0

I have mysql table hravaj00_dily and there are columns part_id, img150, imgfull. In img150 and imgfull are stored urls to images. This table is updated from xml feed btw.

Is there any PHP solution to go through column img150 (or imgfull), check if url exists (404 error) and delete from database all these rows with non existing urls..?

I have read about this function below which checks http header of url. Is this somehow useful? I have no idea how exactly to use it.

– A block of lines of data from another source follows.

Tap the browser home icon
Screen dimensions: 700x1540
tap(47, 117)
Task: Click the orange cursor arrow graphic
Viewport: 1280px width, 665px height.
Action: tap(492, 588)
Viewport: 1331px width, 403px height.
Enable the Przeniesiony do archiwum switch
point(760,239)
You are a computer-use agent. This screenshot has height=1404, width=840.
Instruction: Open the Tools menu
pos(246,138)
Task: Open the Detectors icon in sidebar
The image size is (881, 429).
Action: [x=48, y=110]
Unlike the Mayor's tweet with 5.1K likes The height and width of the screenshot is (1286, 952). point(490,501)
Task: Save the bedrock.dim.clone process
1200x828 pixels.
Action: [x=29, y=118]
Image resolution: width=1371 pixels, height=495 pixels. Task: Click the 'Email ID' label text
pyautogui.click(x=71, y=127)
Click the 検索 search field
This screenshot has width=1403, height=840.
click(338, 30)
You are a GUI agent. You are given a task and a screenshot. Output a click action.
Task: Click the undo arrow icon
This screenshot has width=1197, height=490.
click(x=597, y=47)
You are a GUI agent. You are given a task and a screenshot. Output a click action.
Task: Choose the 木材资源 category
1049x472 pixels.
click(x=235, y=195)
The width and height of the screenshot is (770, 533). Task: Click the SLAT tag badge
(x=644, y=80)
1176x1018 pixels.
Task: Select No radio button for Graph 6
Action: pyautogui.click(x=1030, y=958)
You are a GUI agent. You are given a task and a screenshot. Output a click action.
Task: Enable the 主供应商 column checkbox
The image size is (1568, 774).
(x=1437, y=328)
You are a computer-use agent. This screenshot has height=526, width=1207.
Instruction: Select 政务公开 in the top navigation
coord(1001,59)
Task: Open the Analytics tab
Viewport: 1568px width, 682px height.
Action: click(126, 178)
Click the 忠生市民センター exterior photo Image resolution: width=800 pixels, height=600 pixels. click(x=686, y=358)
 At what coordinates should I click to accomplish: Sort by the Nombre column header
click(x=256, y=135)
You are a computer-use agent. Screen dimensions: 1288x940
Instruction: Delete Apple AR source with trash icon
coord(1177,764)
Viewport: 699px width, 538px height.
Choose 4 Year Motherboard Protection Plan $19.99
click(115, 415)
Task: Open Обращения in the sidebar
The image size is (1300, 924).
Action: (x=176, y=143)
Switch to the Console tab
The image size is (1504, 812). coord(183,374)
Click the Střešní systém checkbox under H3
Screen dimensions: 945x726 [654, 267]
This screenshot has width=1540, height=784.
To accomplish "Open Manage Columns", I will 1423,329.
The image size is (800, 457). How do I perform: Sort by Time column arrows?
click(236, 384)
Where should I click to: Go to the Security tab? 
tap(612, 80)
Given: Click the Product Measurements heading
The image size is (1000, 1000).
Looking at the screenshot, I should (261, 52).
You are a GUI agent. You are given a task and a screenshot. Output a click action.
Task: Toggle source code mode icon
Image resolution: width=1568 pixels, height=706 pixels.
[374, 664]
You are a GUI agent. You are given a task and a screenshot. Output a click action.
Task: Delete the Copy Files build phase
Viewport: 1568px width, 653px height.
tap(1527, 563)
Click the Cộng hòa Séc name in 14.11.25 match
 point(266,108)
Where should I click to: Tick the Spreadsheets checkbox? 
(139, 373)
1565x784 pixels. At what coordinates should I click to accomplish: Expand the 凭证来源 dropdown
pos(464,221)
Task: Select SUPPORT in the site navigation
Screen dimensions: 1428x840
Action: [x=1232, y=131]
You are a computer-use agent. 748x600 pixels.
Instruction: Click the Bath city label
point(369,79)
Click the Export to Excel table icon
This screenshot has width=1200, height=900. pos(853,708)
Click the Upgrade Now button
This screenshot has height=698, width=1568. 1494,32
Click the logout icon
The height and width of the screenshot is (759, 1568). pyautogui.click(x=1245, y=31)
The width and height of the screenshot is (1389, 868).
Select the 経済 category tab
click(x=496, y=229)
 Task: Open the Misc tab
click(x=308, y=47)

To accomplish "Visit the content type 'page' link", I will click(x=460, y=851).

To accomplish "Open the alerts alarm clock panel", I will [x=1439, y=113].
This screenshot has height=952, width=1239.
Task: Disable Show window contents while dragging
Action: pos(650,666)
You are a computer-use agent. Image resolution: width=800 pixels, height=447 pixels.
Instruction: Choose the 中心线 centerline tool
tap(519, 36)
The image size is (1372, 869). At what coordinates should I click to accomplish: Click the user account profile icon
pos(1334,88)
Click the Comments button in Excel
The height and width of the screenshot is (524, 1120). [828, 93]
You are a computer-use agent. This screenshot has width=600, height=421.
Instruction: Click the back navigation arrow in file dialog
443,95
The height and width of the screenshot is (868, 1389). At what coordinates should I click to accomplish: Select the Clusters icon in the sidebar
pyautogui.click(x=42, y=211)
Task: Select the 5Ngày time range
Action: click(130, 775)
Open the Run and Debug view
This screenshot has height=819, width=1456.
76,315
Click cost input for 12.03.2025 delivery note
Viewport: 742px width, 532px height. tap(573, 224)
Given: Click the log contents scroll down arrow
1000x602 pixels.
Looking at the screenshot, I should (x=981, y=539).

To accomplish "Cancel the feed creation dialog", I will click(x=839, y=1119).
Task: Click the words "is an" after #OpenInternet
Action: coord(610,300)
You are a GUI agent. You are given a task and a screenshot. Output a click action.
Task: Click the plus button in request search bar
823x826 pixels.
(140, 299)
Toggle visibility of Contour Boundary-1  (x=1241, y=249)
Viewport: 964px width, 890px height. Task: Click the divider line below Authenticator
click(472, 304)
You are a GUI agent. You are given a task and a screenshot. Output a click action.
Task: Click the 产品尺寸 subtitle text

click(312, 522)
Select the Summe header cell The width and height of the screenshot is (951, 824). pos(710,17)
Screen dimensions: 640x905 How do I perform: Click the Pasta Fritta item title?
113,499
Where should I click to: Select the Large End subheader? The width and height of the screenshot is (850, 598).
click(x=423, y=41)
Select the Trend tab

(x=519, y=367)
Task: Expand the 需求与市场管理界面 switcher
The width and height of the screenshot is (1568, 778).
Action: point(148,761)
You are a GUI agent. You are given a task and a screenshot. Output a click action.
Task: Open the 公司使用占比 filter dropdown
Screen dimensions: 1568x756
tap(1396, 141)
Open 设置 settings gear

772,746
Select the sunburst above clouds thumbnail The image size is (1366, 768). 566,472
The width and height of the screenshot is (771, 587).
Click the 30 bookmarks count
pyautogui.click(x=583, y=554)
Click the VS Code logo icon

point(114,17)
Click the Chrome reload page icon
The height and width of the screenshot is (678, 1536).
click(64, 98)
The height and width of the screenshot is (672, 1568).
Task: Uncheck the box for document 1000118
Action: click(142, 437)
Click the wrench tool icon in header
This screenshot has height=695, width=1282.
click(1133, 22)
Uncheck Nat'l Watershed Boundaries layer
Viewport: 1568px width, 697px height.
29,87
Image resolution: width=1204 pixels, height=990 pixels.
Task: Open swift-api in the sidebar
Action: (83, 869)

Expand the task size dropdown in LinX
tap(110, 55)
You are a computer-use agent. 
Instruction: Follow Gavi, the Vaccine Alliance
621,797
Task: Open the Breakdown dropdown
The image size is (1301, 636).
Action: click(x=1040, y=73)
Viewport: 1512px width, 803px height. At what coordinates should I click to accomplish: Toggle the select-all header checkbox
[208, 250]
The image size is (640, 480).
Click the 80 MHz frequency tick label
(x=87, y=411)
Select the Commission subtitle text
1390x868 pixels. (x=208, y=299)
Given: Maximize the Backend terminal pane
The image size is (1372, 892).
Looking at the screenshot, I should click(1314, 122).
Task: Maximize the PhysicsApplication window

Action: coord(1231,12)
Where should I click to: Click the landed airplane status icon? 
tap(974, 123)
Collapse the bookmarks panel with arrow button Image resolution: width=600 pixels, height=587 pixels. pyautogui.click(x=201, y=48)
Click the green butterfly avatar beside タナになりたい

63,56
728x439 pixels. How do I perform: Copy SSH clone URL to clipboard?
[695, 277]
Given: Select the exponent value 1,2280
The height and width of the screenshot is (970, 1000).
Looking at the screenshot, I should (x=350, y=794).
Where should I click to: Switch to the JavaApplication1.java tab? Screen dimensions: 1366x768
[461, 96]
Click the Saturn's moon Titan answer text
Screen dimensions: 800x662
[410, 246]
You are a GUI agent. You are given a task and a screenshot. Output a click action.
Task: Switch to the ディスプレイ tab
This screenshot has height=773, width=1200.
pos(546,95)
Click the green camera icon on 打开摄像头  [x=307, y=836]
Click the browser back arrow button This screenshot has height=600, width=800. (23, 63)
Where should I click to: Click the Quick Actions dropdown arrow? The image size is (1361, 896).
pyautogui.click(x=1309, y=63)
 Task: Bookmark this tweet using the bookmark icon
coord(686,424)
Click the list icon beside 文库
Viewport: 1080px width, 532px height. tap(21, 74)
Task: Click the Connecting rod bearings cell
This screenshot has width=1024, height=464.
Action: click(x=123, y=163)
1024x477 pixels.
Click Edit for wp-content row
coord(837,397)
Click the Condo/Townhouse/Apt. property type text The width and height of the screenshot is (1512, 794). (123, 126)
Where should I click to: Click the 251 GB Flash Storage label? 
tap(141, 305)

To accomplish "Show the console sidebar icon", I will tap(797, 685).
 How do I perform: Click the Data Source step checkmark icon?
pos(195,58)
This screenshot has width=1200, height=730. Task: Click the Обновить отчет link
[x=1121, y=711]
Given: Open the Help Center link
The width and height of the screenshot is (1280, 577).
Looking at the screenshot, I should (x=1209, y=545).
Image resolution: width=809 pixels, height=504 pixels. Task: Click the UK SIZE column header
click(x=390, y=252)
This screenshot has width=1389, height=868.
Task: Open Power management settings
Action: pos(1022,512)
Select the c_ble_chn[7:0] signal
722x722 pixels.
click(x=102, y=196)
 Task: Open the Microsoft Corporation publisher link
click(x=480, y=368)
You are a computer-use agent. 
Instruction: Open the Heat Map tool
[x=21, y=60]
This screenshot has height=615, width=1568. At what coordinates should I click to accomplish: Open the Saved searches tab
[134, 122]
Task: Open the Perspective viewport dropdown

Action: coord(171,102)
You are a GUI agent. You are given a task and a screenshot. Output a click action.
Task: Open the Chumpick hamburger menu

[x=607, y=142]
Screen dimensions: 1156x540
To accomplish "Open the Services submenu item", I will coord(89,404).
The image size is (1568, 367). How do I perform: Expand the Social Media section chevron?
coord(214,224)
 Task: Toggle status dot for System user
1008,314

function file_external_exists($url) 
{ 
    $headers = @get_headers($url); 
    if(preg_match("|200|",$headers[0])) 
    return(true); 
    else return(false); 
}
jaredk
  • 986
  • 5
  • 21
  • 37
6fix
  • 15
  • 1
  • 4
  • 2
    Possible Duplicate of http://stackoverflow.com/questions/408405/easy-way-to-test-a-url-for-404-in-php – Yashankit Vyas Apr 02 '14 at 13:14
  • curl is your bottleneck, you need parallel requests here... have a look to https://github.com/Bonnevoy/php-mcurl or some like that – vp_arth Apr 02 '14 at 15:35

2 Answers2

2
$con=mysqli_connect("example.com","peter","abc123","my_db");
$result = mysqli_query($con,"SELECT * FROM hravaj00_dily");

while($row = mysqli_fetch_array($result)) {
  $url = $row['img150'];
  if(!urlExists($url)) {
    $nonExistent[] = $row['id']; // Assuming you have primary key
  }
}

if($nonExistent) {
  $nonExistentCSV = implode(",", $nonExistent);
  $delQuery = "DELETE FROM hravaj00_dily WHERE id IN " . $nonExistentCSV;
  mysqli_query($con, $delQuery);
}


mysqli_close($con);

// Ref: http://stackoverflow.com/questions/408405/easy-way-to-test-a-url-for-404-in-php
function urlExists($url) {
  $handle = curl_init($url);
  curl_setopt($handle,  CURLOPT_RETURNTRANSFER, TRUE);

  $response = curl_exec($handle);

  $httpCode = curl_getinfo($handle, CURLINFO_HTTP_CODE);
  if($httpCode == 200) {
    curl_close($handle);
    return true;
  }
  curl_close($handle);
  return false;
}
  • I am reading all the rows and making curl request to check if it exists. once all the urls are checks i am updating it at once.
  • Its better to run low number of database queries, and its always best to not run query inside a loop. You may consider running queries in batch of 100 or 1000 inside a loop.
  • You might want to sleep for some time in between using sleep() function, otherwise if image server is overloaded it might block your request.
  • You might not want to check all at once, its better to get few rows like 100 or 1000 based on server capability.
  • You might have to check if runtime for this php is more that 30 secs (which is default value n php.ini
  • You might have to increase max memory allocated for executing of php script in php.ini
Rahul Prasad
  • 8,074
  • 8
  • 43
  • 49
0
  1. Get all records
  2. Iterate over them
  3. For each record call this function to check, if it exists
  4. If so, then delete record by that ID
Cysioland
  • 1,126
  • 1
  • 9
  • 21